Within days of the start of socially encouraged or governmentally mandated isolation—which, for those of us in the U.S., began in mid-March—a raft of provisions intended to accommodate and even brighten a stay-at-home lifestyle came into effect. Many types of workers were granted permission by their employers to work from home for full pay. News websites and blogs began publishing guides to staying productive and happy while shut in. Yoga classes, therapy sessions and doctors’ appointments went virtual. Musicians started streaming free concerts online. And to maintain connections from afar, families and friends logged onto Zoom and FaceTime, catching up, trading news, and even participating in events like baby showers and birthday parties.

It’s been wonderful and almost unbelievable to witness the pace with which humans have adapted to this crisis. But with very few exceptions, such fundamental accommodations have rarely been made for those of us suffering from chronic illness. Instead of being given the option to work from home, we’ve lost jobs. Instead of being granted governmental aid such as unemployment wages and safety from eviction, we’ve faced formidable challenges to drawing disability support. Instead of being able to take a class or attend a happy hour online, we’ve been cut off from the forms of social contact we knew before we got sick.

Since the coronavirus crisis began, members of my chronic illness community have been opening up online with a kind of “welcome to my world”-type message.

On her Instagram page, @healingjess_ wrote a March 13 post that addresses these issues head-on.

“This is your COVID-19. This is our #chronicillnesswarrior every day,” she writes. “They are letting you work from home while we’ve been losing jobs for asking for the same. You are going ‘insane’ from being cooped up, we get gaslighted when we explain our depression. You are spending hundreds on supplements and medications to keep your immune system strong, we’ve been spending this and will be for the rest of our lives.”

“In a few weeks or months,” she continues, “most of you will go back to your regular lives. We won’t, and will once again be stripped of the accommodations.”

On her page, @botanicalbunny shared similar thoughts on March 18.

“Able-bodied folks: take a moment to acknowledge that this period of altered reality and limited access is day-to-day life for the chronically ill, immunocompromised, and disabled,” she writes. “You know how powerless you’re feeling? Imagine experiencing that while everyone around you is living normally.”

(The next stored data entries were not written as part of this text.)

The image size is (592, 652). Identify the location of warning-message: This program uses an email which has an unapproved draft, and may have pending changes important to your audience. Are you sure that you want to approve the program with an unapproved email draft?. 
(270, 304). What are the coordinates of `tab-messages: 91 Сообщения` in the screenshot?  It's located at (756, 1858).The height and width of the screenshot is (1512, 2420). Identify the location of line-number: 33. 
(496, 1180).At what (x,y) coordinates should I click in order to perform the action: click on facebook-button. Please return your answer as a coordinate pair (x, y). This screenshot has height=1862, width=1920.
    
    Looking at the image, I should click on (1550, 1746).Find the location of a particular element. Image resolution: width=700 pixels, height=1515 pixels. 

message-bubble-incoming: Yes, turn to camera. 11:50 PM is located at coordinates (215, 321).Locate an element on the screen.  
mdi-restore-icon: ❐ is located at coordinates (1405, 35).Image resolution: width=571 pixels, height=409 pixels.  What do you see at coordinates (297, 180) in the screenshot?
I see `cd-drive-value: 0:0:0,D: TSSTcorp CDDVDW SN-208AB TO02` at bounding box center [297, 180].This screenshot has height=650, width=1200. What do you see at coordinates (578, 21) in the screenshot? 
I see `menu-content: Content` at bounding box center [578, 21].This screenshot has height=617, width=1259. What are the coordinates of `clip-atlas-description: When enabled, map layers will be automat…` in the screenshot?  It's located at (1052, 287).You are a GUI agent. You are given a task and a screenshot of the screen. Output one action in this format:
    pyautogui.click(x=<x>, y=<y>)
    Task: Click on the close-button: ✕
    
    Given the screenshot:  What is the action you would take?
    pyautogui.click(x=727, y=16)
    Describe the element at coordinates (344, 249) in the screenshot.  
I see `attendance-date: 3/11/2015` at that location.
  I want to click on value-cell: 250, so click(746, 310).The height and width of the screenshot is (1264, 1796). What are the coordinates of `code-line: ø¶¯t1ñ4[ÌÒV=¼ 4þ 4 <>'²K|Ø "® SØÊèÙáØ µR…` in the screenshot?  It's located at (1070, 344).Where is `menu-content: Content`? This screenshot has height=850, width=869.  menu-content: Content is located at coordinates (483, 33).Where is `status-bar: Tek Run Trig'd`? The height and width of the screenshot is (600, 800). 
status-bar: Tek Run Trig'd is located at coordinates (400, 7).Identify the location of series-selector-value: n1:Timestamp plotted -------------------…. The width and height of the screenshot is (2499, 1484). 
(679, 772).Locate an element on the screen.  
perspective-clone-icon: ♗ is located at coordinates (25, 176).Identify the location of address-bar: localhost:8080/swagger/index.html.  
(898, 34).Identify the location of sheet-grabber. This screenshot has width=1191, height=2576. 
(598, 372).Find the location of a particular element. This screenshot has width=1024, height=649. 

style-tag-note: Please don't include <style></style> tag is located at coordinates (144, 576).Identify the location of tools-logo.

“I hope that this time of self-reflection really opens the hearts of those of you who are healthy,” she adds. “Your understanding means the world to us. Use this experience to gain insight into the reality some live—one that will not change in a few weeks or months.”

As a community, we are not bitter, and we wish everyone the best in these unprecedented times. But we hope that this pandemic will lead to more empathy and understanding, leaving citizens for whom this time of isolation is only temporary with a little more respect for and a little more willingness to accommodate those of us who face loneliness, health concerns and logistical difficulties on a daily basis. Of the many lessons we learn in the wake of coronavirus, let one of them be that we’re more inclusive of and more adaptable to the vulnerable and isolated among us—every day, whether there’s a public health threat or not.